Magnifying the problem is the fact that the intelligence gathering activities may now be directed at political meetings -- particularly unpopular political meetings. Imagine FBI agents taking notes on a pastor's sermon, a rabbi's lecture, a priest's homily -- and noting the names and license plate numbers of attendees. Your Greenpeace bumper sticker, publicly displayed, becomes sufficient cause for the FBI to open a file on you.



Privacy is the right to be left alone. Political freedom is the right to engage in vigorous discourse and exploration of ideas -- even unpopular and potentially subversive ideas. We have and should expect a right to privacy even in those things that occur and are reported on in the public. The mere act of the FBI collecting newspaper clippings mentioning our name -- something clearly public -- has a chilling effect on our free discussion. The requirement that they do so only where there is some reason to believe that were are engaged in criminal activity is not unreasonable.

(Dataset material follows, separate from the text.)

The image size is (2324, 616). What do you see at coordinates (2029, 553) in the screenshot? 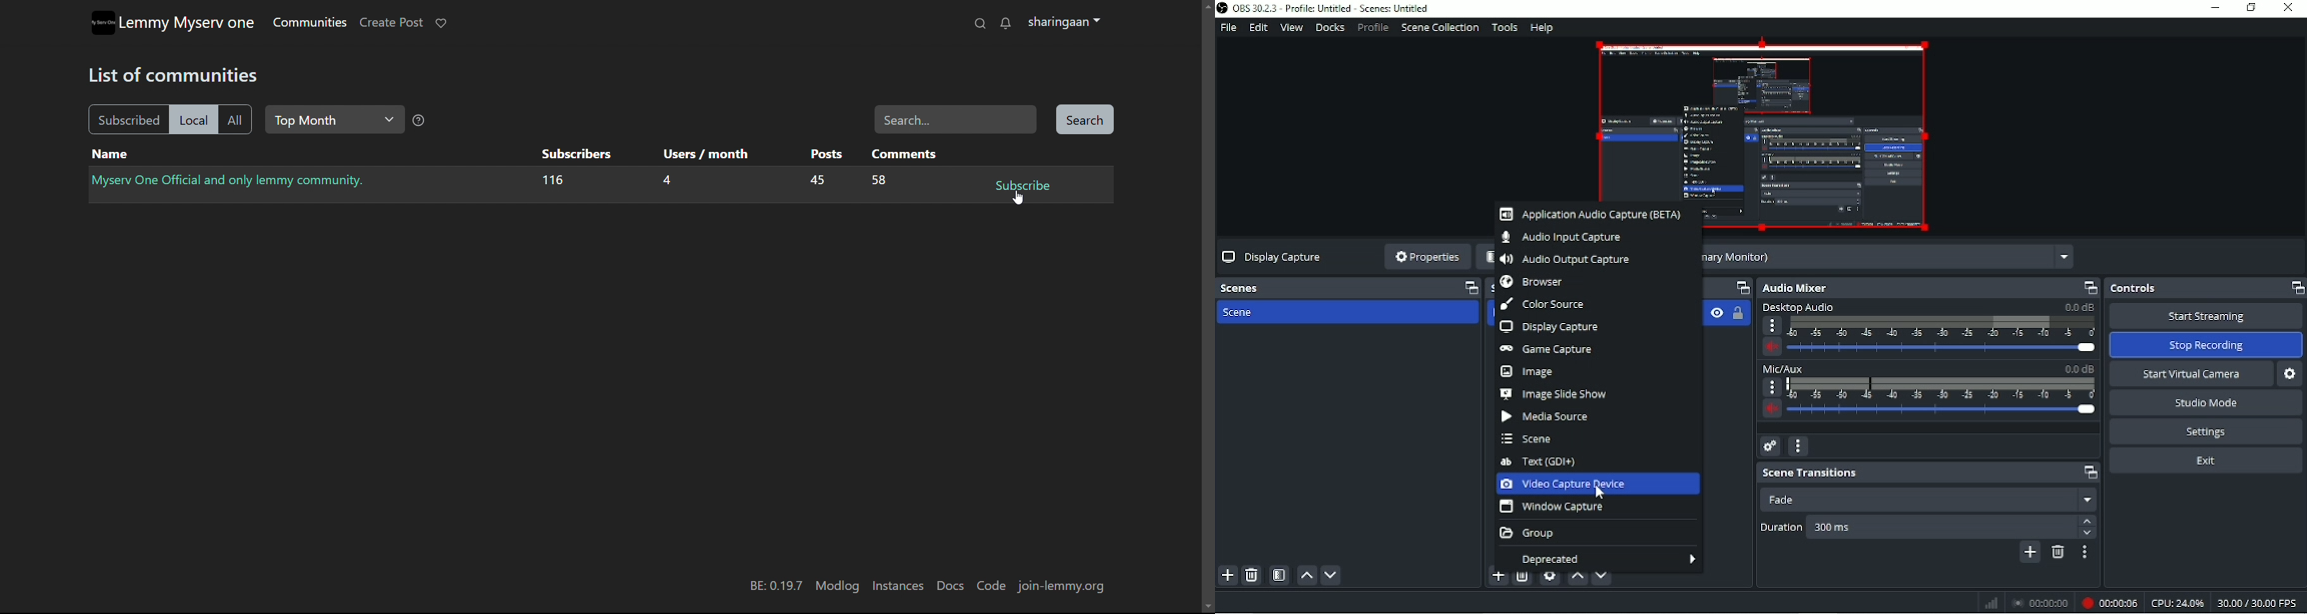
I see `Add configurable transition` at bounding box center [2029, 553].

Permitting law enforcement agencies to gather intelligence on religious organizations, political groups, or other such associations not only violates the spirit of the Fourth Amendment, but chills speech and association rights as well. Let the FBI investigate crime. Let them not investigate thought.




SecurityFocus Online columnist Mark D. Rasch, J.D., is an independent computer security and privacy consultant in Bethesda, Maryland, and a former attorney with the U.S. Department of Justice Computer Crime Unit.